In November 2017, Erin Nealy Cox became the U.S. attorney for the Northern District of Texas. Perhaps unique for a U.S. attorney, she has extensive background in cybersecurity, having worked as a senior adviser at McKinsey & Co. in the cybersecurity and risk practice; as an assistant U.S, attorney in the Northern District of Texas, where she prosecuted cyber crimes, white-collar crimes, and general crimes; and as a member of the executive team at Stroz Friedberg, a cybersecurity and investigations consulting firm.

Legaltech News recently asked her a series of questions on cyber issues and on her background. The Q&A has been slightly edited for consistency with ALM style.

Legaltech News: How will your background in cybersecurity help you as a U.S. attorney?

Erin Nealy Cox: Before I was appointed U.S. attorney, I opened and managed the Dallas office of Stroz Friedberg, a global forensic investigation firm. As head of that office, and later as the Stroz executive leader in charge of computer intrusion investigations worldwide, I worked on a regular basis with businesses across all sectors of our economy that had been victimized by some form of cyber crime, such as an unauthorized intrusion or damage due to a malware infection.

Working with these businesses over the last 10 years, and working constantly—sometimes around-the-clock—with my colleagues investigating, identifying and remediating the intrusion or damage, I learned a great deal about threat actor groups and nation-states that are the sources of the major cyber threats. As a result, I gained comprehensive knowledge about the techniques and methods these sources use to gain unauthorized access to our networks and computers, and what defensive measures and practices work to frustrate or defeat these threats.

This, coupled with my years as an assistant U.S. attorney prosecuting cyber crimes, provides me with invaluable experience to better fulfill my responsibilities as the U.S. attorney. Cyber crime has become an increasing threat to our nation's national security and our business community.

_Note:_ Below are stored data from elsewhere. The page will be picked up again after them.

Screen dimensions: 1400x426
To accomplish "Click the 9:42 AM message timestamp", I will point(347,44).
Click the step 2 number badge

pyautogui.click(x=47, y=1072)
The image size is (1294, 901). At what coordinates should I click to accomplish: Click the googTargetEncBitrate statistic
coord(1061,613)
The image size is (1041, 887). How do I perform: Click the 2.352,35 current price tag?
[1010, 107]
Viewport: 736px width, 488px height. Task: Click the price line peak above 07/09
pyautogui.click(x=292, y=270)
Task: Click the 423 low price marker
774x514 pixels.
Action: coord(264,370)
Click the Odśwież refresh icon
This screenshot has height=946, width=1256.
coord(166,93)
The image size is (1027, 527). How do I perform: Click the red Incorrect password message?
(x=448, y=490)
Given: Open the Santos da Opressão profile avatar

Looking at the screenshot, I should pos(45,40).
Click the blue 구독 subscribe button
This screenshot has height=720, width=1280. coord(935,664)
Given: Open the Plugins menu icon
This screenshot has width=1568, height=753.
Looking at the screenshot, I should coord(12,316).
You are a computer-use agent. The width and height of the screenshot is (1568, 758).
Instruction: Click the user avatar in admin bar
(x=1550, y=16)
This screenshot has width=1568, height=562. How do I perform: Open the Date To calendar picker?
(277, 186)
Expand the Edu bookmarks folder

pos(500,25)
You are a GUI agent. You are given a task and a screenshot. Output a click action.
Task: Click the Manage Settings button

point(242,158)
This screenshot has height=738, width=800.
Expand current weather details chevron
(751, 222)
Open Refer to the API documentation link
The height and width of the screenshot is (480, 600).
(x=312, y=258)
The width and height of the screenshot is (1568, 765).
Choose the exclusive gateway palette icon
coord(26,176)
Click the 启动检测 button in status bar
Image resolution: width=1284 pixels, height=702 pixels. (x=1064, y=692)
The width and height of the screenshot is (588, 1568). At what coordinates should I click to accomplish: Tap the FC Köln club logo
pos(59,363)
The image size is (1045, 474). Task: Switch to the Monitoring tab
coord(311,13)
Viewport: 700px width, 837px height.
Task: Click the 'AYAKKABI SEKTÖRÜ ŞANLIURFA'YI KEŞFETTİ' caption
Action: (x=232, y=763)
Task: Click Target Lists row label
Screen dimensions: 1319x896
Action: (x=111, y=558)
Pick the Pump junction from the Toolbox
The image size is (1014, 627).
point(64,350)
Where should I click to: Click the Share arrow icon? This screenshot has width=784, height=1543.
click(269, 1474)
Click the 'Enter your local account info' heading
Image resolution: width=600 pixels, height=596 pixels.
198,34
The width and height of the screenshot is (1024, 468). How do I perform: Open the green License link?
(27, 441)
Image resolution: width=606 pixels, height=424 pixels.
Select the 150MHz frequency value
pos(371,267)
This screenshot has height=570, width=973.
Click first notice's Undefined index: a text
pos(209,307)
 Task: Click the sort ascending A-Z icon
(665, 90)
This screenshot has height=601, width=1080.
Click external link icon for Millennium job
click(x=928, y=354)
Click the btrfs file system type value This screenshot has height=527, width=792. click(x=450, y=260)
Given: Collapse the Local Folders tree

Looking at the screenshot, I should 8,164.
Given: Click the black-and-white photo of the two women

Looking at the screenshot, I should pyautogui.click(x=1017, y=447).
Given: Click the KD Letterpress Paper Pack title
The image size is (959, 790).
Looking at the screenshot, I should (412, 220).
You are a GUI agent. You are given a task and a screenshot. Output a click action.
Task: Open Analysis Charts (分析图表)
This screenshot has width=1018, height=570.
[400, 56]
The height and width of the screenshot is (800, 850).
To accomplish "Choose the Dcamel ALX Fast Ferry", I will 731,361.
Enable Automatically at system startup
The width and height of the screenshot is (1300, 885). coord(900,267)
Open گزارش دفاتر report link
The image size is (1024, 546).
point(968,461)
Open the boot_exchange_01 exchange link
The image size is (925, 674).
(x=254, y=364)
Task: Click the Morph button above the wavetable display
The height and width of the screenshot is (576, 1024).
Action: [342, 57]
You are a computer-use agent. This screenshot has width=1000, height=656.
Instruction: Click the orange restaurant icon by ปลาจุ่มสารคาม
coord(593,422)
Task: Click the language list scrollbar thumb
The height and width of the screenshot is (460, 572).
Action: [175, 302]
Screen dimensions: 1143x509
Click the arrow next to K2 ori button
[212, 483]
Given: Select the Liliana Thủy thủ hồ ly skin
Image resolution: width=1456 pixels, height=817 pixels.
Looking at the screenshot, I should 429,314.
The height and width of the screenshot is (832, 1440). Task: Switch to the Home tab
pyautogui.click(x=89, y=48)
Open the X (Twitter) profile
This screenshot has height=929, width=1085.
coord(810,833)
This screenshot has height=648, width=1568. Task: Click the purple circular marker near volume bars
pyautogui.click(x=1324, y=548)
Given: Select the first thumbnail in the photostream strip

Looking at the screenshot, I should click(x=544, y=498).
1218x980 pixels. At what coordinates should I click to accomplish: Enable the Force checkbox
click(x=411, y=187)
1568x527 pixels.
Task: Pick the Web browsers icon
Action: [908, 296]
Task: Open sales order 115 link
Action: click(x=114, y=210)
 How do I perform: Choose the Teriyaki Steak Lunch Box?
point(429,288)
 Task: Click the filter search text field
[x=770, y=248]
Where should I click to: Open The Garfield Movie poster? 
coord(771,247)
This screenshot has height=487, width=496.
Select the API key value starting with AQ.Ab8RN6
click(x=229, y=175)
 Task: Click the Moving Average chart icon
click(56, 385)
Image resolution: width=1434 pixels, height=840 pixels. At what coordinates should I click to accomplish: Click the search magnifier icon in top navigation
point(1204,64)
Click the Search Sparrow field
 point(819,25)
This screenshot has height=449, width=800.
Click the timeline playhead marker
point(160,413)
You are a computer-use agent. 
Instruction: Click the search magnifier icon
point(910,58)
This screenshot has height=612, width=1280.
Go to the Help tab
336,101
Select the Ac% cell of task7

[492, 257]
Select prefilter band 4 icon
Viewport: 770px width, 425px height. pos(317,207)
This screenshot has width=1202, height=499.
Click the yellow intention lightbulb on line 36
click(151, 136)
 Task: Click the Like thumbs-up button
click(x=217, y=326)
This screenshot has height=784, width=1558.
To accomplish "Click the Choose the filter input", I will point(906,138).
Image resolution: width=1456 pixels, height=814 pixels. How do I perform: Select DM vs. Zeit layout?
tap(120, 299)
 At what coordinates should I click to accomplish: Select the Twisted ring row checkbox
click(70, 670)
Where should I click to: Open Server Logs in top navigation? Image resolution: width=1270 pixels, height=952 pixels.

And as U.S. attorney, I am responsible for helping all citizens in the Northern District of Texas—government agencies, businesses, organizations, groups, and individuals—recognize and fight these threats, and prosecute the offenders.

My expertise in cybersecurity will help me identify and communicate the threats to the affected communities so they can understand and craft solutions needed to defend themselves; and it will help me ensure that my prosecutors have the tools, training, and resources to prosecute vigorously those responsible for cyber crimes, wherever they may be located.

Is cybersecurity going to be a priority for your office during your term?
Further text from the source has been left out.